PostPosted: Wed May 02, 2012 4:45 pm    Post subject: a few "starting up" questions about Paris Reply with quote

Hi, im planning a move to Paris in september. I've read a lot of good info on this site, but theres still a few questions i have. If anyone can answer any of these, i'd be grateful.

1. The first few weeks. It sounds like the best way to get started is live out of a hostel while applying for jobs, and once something is confirmed, then move into a permanent place. Is this right?
I've read here that you often need a job contract to rent a place, but also to get a job you need a Paris address. It seems living in a hostel is a good way to solve that.

2. Room prices? I'm not looking for an apartment, I'd prefer to share with students/young people. In particular the 5th arrond. interests me, whats the average price of renting just a room?
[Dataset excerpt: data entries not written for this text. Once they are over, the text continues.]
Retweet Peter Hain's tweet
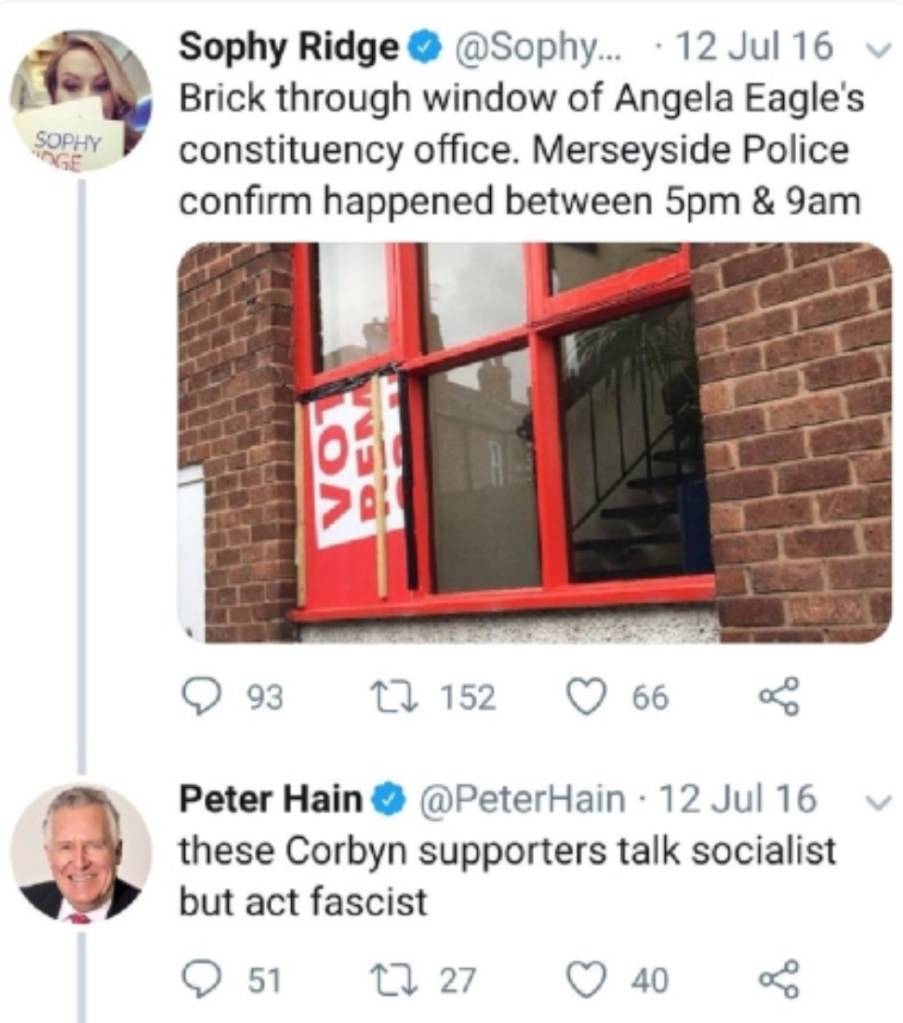Image resolution: width=903 pixels, height=1023 pixels. point(386,980)
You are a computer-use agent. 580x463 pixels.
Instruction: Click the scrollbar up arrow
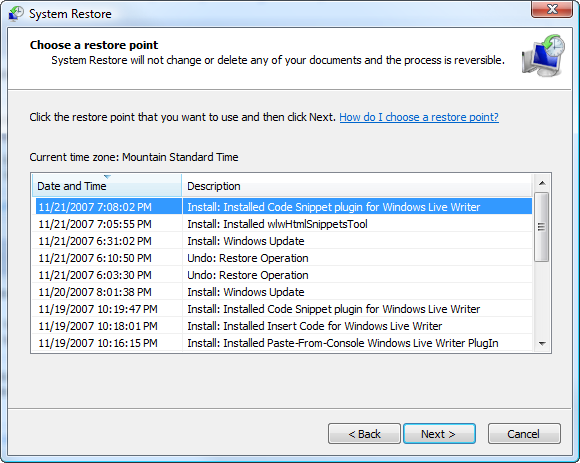point(542,183)
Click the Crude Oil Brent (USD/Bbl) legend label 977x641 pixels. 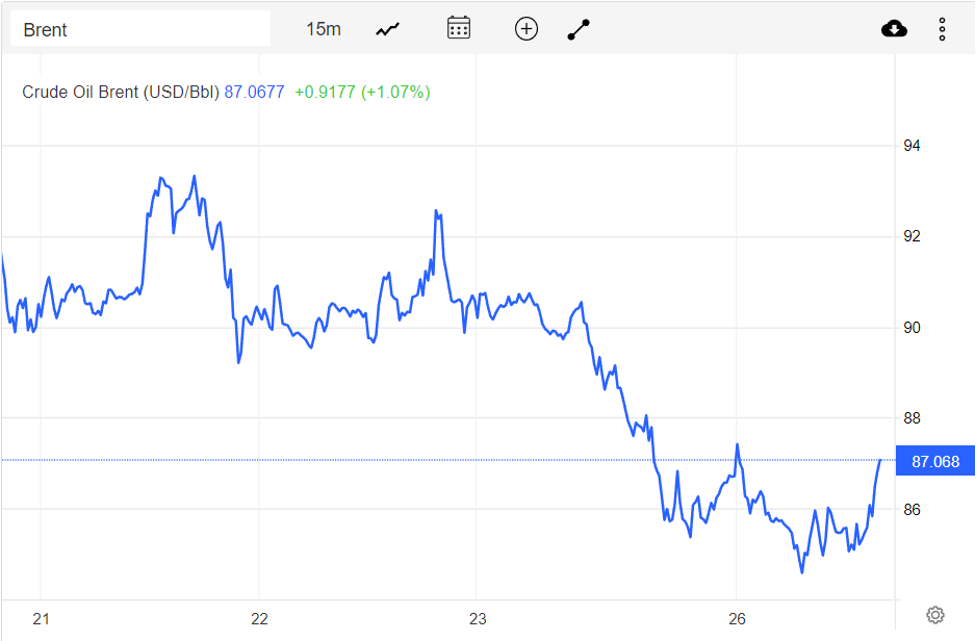120,92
3. Related to all of this, whats a safe amount of money to come with? Would 2000 euros be enough to get set up? The cost of a room deposit, hostal, and living costs while waiting for the first pay.

4. How does tax work? I read some stuff in other threads about it being the workers responsibility to pay their taxes, its not automatic like in other countries.

5. One final question - timing? My plan is to arrive the middle of september, when the school year is starting. Is it a good period to find a job, or too late? Everything i've read says i need to be in paris to be considered for a job, although ive signed up to a couple of job mailing lists and it'd be great to securing something before coming.

Thanks anybody who can help me with this, in return i'll happily give any info you need about Italy, where i've been working.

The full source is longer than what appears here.